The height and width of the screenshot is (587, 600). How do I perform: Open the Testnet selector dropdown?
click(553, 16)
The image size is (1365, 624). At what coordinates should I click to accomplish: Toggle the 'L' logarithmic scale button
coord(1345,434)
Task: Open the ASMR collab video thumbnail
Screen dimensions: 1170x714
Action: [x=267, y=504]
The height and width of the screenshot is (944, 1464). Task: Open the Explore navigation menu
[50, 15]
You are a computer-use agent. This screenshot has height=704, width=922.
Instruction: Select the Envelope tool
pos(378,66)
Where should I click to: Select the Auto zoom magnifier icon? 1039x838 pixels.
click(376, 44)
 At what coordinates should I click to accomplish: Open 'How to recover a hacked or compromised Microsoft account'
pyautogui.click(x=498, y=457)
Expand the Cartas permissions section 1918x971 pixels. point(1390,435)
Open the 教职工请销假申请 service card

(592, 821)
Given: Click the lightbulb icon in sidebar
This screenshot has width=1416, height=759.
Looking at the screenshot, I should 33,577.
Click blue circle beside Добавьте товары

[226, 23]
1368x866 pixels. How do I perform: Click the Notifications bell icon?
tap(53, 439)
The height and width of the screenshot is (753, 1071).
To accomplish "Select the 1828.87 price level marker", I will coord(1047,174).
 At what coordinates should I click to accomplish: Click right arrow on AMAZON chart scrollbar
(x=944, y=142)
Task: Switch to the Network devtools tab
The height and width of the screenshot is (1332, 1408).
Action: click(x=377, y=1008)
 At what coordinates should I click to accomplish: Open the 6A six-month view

++++++++

§ **Work instructions**
Return the listing verbatim.

§ **Response to the task**
The height and width of the screenshot is (587, 600). How do I perform: Open the Testnet selector dropdown?
click(553, 16)
The image size is (1365, 624). At what coordinates should I click to accomplish: Toggle the 'L' logarithmic scale button
coord(1345,434)
Task: Open the ASMR collab video thumbnail
Screen dimensions: 1170x714
Action: [x=267, y=504]
The height and width of the screenshot is (944, 1464). Task: Open the Explore navigation menu
[50, 15]
You are a computer-use agent. This screenshot has height=704, width=922.
Instruction: Select the Envelope tool
pos(378,66)
Where should I click to: Select the Auto zoom magnifier icon? 1039x838 pixels.
click(376, 44)
 At what coordinates should I click to accomplish: Open 'How to recover a hacked or compromised Microsoft account'
pyautogui.click(x=498, y=457)
Expand the Cartas permissions section 1918x971 pixels. point(1390,435)
Open the 教职工请销假申请 service card

(592, 821)
Given: Click the lightbulb icon in sidebar
This screenshot has width=1416, height=759.
Looking at the screenshot, I should 33,577.
Click blue circle beside Добавьте товары

[226, 23]
1368x866 pixels. How do I perform: Click the Notifications bell icon?
tap(53, 439)
The height and width of the screenshot is (753, 1071).
To accomplish "Select the 1828.87 price level marker", I will coord(1047,174).
 At what coordinates should I click to accomplish: Click right arrow on AMAZON chart scrollbar
(x=944, y=142)
Task: Switch to the Network devtools tab
The height and width of the screenshot is (1332, 1408).
Action: click(x=377, y=1008)
 At what coordinates should I click to accomplish: Open the 6A six-month view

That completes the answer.